Non è solo il calcio a poter vantare numeri 10. Anche negli altri sport, seppur con numeri diversi, quella genialità si manifesta. Basti pensare a Steve Nash, ex giocatore di basket NBA. Un autentico visionario capace di trovare passaggi impensabili e spettacolari per i suoi compagni. Perché un 10, al contrario di un 9, si mette a disposizione della squadra; si sacrifica per il bene collettivo; si carica di responsabilità per aiutare i suoi compagni. Un numero 10 non mette la gloria personale davanti al bene del gruppo. Queste sue caratteristiche fanno sì che il simbolo vada oltre i suoi padri e l’ambito nel quale è nato per identificare persone che si trovano in altri ambiti. Ecco quindi che l’attore scomparso Robin Williams, Will Smith, il rapper Eminem (a modo suo), il padre di Microsoft Bill Gates e tanti altri, hanno tatuato dietro la schiena quel numero. Perché il Diez è chi ha il coraggio di vivere la vita che ha sognato di vivere, credendo nel talento innato che ha ricevuto in dono. Il numero 10 porta in dote quell’intuito nel vedere soluzioni diverse che consentono di arrivare al bersaglio senza passare da labirinti codificati. I muri di quei labirinti vengono trapassati da un pallonetto di Totti, da un no-look di Nash, da un “capitano o mio capitano” di Robin Williams.
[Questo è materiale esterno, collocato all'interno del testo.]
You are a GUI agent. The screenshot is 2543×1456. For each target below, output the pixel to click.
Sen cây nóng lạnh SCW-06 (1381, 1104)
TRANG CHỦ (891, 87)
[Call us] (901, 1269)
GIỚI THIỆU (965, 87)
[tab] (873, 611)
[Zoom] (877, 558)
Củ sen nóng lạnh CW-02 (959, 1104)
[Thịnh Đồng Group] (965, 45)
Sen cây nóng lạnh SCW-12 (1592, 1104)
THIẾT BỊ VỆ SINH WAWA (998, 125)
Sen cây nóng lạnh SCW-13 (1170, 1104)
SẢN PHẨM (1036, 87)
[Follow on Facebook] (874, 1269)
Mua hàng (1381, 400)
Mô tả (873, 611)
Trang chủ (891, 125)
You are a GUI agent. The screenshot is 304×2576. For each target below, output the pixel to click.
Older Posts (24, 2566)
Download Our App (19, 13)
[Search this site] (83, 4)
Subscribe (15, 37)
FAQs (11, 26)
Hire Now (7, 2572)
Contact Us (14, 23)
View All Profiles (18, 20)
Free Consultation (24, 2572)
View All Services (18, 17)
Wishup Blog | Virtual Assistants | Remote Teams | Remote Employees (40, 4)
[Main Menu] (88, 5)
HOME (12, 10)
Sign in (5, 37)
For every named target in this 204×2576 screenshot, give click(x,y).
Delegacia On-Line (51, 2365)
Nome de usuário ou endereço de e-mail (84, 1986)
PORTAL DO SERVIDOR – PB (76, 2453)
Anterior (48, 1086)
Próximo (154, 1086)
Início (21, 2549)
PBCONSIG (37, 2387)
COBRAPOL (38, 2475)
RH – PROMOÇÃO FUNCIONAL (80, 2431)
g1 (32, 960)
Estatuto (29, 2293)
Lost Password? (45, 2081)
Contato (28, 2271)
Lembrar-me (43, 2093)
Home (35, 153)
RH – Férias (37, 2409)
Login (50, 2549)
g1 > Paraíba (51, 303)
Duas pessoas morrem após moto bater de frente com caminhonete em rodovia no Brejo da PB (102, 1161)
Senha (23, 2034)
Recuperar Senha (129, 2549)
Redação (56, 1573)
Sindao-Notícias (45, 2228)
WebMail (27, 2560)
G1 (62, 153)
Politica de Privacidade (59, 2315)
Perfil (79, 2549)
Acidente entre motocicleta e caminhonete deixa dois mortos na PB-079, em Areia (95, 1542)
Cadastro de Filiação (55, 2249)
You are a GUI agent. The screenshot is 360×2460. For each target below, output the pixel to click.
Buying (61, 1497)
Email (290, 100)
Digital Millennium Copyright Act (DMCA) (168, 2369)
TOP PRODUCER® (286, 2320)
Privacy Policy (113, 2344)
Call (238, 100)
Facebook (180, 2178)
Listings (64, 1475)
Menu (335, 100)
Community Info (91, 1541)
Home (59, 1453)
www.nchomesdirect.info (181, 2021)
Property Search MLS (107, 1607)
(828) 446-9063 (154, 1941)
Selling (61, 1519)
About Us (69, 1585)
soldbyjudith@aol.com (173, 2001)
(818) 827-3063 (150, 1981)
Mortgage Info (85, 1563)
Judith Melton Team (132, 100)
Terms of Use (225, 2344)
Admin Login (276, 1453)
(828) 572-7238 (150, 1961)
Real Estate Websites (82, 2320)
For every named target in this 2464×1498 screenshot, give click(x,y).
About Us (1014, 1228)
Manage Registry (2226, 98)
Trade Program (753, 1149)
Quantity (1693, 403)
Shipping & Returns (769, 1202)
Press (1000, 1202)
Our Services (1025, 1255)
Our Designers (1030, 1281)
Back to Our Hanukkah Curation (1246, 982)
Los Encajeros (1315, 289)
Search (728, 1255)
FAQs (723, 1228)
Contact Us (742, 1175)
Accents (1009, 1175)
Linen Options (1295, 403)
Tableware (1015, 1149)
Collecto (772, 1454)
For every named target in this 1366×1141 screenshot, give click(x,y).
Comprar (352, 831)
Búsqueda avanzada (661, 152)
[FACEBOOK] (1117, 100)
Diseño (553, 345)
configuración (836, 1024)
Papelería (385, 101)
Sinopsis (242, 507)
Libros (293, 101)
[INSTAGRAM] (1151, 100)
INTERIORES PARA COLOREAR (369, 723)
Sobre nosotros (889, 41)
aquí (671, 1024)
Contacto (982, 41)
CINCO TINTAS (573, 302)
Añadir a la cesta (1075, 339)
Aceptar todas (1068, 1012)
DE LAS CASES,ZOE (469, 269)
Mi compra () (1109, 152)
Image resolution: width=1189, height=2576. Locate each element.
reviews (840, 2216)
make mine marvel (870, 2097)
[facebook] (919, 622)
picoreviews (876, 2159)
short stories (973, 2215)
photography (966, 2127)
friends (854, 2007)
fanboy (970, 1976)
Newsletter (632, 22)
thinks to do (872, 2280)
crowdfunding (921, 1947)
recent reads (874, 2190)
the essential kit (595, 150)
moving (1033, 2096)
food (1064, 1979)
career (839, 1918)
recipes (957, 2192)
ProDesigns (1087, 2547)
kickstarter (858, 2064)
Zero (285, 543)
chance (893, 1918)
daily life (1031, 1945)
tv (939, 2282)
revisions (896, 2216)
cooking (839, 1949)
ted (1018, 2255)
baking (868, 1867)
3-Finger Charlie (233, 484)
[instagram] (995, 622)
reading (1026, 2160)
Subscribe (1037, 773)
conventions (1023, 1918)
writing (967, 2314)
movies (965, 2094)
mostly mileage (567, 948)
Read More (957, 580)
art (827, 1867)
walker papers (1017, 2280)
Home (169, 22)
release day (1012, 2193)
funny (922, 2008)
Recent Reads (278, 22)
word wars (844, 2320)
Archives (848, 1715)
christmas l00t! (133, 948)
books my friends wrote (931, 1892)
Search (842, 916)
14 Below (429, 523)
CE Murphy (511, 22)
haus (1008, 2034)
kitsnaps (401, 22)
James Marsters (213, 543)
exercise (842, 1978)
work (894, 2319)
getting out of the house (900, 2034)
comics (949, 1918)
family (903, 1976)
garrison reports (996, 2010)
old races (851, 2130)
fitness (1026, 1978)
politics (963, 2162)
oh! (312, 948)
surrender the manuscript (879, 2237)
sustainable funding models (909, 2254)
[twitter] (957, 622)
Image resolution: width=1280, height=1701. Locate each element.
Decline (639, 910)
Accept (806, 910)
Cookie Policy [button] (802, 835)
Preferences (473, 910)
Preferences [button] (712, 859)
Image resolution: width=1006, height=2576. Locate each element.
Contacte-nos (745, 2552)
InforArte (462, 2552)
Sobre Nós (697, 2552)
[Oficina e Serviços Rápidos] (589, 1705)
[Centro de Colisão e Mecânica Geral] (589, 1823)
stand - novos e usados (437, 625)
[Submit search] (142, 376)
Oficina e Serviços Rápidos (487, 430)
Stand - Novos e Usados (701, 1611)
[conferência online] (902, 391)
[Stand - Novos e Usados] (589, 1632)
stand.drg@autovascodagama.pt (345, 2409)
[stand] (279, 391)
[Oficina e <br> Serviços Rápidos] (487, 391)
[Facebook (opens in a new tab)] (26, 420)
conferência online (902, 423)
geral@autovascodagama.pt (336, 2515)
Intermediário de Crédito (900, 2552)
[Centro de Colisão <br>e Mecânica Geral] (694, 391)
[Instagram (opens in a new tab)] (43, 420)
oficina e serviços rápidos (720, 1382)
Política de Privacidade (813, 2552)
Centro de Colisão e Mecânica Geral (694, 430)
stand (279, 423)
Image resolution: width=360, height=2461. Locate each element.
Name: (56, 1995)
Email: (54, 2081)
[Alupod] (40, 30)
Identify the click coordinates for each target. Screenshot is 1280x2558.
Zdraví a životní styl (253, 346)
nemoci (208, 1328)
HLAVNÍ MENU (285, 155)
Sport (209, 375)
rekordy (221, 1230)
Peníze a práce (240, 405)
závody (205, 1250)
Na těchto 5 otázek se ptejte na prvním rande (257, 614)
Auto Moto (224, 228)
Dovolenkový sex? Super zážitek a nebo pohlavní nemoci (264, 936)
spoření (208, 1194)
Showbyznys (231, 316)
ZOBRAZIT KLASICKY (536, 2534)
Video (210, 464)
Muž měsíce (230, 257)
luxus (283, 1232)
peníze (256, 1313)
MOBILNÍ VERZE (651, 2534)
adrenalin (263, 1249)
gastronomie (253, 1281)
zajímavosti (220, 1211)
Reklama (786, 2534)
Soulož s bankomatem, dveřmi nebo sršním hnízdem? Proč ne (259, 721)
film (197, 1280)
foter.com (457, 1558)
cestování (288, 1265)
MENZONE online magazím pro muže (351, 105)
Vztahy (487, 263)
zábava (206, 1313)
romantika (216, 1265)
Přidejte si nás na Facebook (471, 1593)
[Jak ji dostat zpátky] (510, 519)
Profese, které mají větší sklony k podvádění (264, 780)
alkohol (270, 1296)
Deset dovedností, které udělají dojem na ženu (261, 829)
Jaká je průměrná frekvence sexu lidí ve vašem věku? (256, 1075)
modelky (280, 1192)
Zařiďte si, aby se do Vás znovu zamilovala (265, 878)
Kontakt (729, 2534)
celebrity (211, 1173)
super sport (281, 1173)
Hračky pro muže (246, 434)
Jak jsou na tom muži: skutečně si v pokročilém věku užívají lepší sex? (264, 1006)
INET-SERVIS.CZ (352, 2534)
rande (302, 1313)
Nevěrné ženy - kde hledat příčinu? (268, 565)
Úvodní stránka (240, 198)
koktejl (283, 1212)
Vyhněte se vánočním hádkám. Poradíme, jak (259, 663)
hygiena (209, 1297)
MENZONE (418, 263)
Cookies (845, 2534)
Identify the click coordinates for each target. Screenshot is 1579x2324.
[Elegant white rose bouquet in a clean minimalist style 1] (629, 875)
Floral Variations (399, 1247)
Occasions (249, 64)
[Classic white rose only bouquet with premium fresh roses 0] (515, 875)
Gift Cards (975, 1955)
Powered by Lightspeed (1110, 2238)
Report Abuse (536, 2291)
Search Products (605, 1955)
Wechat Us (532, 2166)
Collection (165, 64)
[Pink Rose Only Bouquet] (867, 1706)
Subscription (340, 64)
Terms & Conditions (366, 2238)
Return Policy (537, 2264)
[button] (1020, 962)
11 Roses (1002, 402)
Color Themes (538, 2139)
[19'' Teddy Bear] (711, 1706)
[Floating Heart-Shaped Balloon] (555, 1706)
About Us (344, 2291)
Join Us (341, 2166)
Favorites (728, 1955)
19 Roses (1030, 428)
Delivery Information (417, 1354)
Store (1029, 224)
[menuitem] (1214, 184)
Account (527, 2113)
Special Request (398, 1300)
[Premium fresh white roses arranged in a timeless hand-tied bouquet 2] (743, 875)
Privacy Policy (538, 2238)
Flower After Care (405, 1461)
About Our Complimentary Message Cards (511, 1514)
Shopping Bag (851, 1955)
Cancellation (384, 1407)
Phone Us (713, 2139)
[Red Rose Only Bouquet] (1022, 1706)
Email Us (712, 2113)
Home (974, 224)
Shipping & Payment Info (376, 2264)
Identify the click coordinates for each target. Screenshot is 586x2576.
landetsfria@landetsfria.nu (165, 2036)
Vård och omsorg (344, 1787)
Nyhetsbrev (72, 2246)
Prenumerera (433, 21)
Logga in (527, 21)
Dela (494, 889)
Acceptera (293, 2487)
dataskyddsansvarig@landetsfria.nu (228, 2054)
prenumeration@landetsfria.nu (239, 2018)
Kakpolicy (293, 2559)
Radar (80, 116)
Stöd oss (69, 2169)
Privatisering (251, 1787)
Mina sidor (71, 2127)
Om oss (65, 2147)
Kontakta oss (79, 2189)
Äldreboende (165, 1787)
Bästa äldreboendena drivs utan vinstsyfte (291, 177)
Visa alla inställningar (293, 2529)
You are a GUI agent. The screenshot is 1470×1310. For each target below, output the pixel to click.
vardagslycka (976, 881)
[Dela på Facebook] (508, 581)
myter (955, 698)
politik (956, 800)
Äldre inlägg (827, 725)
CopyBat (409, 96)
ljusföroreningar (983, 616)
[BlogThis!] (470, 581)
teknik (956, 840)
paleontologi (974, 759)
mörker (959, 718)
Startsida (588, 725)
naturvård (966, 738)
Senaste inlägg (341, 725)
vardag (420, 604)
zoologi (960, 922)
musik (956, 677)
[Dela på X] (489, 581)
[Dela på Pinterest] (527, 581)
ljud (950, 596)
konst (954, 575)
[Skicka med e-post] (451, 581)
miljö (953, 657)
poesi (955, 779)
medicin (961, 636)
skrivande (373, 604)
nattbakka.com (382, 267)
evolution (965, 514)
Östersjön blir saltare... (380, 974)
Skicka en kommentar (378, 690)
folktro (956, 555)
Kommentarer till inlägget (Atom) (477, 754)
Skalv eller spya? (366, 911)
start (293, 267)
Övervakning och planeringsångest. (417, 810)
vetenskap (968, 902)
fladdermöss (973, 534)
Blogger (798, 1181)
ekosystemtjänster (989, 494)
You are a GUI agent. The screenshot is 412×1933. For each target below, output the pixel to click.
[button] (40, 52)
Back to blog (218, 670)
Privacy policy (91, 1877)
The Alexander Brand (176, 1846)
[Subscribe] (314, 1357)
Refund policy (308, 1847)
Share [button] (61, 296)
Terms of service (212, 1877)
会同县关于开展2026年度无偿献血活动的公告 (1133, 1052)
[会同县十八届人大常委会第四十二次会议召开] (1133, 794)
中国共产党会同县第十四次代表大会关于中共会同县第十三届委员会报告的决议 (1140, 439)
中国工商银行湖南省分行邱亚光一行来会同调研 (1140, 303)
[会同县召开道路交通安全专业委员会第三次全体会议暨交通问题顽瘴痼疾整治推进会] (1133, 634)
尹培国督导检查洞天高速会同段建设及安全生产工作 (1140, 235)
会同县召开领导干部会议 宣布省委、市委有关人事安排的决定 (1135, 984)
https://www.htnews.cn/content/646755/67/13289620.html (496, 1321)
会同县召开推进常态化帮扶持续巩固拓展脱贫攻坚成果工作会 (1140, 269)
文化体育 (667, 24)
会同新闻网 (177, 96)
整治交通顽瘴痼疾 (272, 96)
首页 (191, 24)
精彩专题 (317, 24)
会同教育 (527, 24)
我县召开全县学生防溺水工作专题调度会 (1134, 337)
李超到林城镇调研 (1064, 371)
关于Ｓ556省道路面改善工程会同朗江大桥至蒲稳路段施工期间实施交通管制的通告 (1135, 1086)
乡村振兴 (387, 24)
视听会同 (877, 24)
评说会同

In fondo, il 10 secondo Pitagora, è il numero perfetto e costituiva il cosiddetto Tetraktys che a sua volta è la somma della successione dei primi quattro numeri e rappresentava i quattro principi cosmogonici (terra, fuoco, aria, acqua).

Quel numero, divenuto simbolo, è una scelta consapevole per affrontare la strada che abbiamo davanti a noi.